Media Re-actions to Extreme Weather

December 2015 was the hottest in the UK since temperature records began.  And it deserved that record by a wide margin:  the December average temperature for England was more than double the long-term average and more than 2 degrees warmer than the previous high set in 1934.

UK scientists don’t have to draw graphs, analyse years of experience or circulate learned studies to relate these phenomena to climate change.  They tell it like it is.  Professor Myles Allen of the University of Oxford observed:

 “Normal weather, unchanged over generations, is a thing of the past. You are not meant to beat records by those margins and if you do so, just like in athletics, it is a sign something has changed.”

Allen noted that it had been predicted as far back as 1990 that global warming would mean warmer, wetter winters for the UK, with more intense rainstorms.

“Temperature and rainfall records will inevitably tumble as climate change intensifies,” said Prof David Reay, at the University of Edinburgh.
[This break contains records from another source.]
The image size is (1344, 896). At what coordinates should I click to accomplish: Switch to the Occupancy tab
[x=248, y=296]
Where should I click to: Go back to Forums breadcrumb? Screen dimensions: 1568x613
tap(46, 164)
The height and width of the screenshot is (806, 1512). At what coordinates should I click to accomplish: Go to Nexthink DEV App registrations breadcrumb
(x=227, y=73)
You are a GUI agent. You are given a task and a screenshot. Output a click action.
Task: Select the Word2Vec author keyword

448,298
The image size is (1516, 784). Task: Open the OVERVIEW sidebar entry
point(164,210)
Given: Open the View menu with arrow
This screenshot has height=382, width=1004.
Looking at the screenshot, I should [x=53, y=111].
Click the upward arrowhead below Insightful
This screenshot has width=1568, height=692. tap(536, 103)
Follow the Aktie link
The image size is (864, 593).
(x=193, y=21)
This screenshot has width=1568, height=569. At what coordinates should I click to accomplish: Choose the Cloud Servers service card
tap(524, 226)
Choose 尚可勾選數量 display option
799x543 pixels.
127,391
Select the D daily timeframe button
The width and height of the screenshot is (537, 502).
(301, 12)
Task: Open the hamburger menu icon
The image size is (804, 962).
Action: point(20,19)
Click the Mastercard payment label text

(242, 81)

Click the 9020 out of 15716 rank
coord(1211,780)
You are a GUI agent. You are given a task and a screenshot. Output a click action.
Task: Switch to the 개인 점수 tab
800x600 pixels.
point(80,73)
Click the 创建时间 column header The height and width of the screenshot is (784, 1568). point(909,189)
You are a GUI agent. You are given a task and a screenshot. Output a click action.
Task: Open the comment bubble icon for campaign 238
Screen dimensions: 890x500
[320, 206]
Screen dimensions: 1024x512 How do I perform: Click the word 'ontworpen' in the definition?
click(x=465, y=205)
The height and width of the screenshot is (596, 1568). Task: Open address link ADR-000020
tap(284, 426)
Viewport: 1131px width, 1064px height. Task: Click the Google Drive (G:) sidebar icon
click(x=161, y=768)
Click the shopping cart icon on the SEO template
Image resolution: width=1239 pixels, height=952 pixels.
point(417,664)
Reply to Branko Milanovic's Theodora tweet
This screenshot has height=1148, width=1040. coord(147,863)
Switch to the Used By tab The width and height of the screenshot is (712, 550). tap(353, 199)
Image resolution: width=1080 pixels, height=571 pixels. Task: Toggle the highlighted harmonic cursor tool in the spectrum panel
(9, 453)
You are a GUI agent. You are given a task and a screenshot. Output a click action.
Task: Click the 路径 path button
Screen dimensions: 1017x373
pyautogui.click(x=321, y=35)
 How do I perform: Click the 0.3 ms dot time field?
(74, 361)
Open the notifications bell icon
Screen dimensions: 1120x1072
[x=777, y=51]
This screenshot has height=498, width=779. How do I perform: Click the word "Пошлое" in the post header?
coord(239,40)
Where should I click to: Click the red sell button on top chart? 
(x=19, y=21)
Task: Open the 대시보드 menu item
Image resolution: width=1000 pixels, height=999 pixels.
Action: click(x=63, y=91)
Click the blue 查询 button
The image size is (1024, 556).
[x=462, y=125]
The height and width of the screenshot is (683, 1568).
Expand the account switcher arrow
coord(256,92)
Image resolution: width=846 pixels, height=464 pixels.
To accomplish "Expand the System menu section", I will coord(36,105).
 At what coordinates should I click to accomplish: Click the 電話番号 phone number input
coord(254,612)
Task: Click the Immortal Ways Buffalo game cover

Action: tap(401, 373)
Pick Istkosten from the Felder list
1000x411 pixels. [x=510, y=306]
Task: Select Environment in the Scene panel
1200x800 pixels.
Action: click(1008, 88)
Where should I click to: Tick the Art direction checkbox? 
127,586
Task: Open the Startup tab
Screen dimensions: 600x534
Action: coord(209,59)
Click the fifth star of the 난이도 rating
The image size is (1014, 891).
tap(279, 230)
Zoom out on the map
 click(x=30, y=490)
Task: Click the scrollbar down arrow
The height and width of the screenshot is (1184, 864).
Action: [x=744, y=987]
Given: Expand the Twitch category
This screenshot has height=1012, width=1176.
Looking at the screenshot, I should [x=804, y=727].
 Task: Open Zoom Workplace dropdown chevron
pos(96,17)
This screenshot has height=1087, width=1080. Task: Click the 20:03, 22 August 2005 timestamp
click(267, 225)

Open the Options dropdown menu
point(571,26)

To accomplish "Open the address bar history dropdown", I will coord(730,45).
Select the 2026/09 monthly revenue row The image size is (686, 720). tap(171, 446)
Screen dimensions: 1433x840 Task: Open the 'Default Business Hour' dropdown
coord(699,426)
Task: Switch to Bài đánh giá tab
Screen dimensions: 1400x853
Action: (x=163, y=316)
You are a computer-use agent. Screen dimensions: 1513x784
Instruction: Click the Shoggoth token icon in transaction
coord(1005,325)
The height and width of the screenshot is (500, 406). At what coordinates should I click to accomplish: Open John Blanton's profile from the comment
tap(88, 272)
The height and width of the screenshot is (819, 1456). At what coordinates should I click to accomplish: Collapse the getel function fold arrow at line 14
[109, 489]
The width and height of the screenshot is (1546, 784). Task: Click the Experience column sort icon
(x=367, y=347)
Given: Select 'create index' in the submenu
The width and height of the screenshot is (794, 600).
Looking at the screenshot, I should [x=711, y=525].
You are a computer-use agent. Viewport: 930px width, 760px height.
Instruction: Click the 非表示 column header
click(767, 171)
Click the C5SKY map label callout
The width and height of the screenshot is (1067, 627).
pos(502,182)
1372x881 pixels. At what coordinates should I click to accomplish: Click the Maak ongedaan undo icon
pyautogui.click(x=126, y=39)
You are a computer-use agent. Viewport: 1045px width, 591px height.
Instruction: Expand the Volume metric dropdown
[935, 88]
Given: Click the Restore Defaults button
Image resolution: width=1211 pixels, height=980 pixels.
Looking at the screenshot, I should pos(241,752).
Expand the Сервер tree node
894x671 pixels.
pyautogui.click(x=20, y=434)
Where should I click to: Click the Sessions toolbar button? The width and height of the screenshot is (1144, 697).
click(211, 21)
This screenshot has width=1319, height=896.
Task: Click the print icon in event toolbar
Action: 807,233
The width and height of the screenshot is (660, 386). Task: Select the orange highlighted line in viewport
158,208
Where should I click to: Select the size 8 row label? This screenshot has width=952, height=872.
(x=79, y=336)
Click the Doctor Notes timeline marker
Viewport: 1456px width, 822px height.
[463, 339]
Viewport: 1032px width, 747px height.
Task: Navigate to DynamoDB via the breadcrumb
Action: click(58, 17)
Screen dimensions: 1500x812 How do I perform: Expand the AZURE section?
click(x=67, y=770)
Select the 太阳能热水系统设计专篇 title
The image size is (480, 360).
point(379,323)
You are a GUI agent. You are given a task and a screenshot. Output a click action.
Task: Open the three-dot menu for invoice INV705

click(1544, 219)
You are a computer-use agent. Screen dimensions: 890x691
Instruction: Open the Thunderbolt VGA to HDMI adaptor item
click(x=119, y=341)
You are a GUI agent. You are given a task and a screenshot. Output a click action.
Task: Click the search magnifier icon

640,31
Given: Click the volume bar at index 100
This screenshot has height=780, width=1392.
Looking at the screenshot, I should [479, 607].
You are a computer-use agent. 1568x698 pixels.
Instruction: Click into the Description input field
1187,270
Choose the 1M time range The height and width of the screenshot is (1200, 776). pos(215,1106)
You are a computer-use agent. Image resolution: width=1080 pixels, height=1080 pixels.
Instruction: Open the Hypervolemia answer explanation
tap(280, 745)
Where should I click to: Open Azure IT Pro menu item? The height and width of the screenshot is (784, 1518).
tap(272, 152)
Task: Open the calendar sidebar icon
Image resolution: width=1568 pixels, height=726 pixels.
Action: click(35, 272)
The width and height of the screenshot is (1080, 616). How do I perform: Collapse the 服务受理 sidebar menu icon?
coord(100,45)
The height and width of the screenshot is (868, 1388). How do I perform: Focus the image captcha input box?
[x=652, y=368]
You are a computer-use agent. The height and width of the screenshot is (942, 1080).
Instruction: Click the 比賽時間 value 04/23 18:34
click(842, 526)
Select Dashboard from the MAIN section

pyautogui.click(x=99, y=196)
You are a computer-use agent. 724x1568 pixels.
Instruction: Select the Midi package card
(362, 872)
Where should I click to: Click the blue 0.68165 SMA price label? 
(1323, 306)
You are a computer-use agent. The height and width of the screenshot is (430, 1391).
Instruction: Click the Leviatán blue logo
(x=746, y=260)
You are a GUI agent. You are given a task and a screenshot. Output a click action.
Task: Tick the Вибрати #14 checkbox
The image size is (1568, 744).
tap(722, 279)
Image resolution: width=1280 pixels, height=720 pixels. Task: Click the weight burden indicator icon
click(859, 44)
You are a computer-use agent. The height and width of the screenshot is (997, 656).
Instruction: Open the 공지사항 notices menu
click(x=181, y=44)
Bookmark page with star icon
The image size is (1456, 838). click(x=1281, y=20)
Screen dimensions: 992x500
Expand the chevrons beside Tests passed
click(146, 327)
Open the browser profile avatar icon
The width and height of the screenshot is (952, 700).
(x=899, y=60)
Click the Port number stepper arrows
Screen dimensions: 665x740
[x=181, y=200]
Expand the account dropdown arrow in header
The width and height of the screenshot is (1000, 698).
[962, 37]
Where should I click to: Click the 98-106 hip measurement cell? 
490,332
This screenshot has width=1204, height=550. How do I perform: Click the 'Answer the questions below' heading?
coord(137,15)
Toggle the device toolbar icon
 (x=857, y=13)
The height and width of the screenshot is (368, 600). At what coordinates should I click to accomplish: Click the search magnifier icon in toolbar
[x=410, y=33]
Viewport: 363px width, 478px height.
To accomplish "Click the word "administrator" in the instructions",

The flooding caused by Storm Desmond, centred on Cumbria in the North of England, is estimated to have been made 40% more likely by climate change.

The Government of David Cameron unequivocally attributes these weather events to climate change.  The British public agrees with Cameron but doesn’t let his Government get off easily.  They have to answer tough questions like:

“Why weren’t you better prepared for the consequences of climate change?”

Or: “Why did you cut the monies for flood defences in 2011 – 2012?”

The Secretary General of the World Meteorological Organization linked El Nino and climate change, saying:

“So this naturally occurring El Nino event and human-induced climate change may interact and modify each other in ways which we have never before experienced.”

Go across the Atlantic to the US Midwest that has seen devastating tornadoes and record flooding.  The US media explanation for these extreme weather events frequently has the words “El Nino” in the headline or in the first paragraph of the commentary.

USA Today wrote a full page on the rain, snow and tornadoes that hit Texas and adjoining states without mentioning climate change. NBC weather news referred to a Godzilla El Nino, which out-devastated the two previous record El Nino years, 1997 and 1982.

Wired Magazine had a contrarian headline: Don’t Blame all those Rains and Floods on El Nino. Wired referred to hotter than average temperatures in the Pacific Ocean, the source of the El Nino weather systems. But the actual weather could only be explained by natural variability:  With all the advances in science of climatology and meteorology we just don’t know what weather we will experience.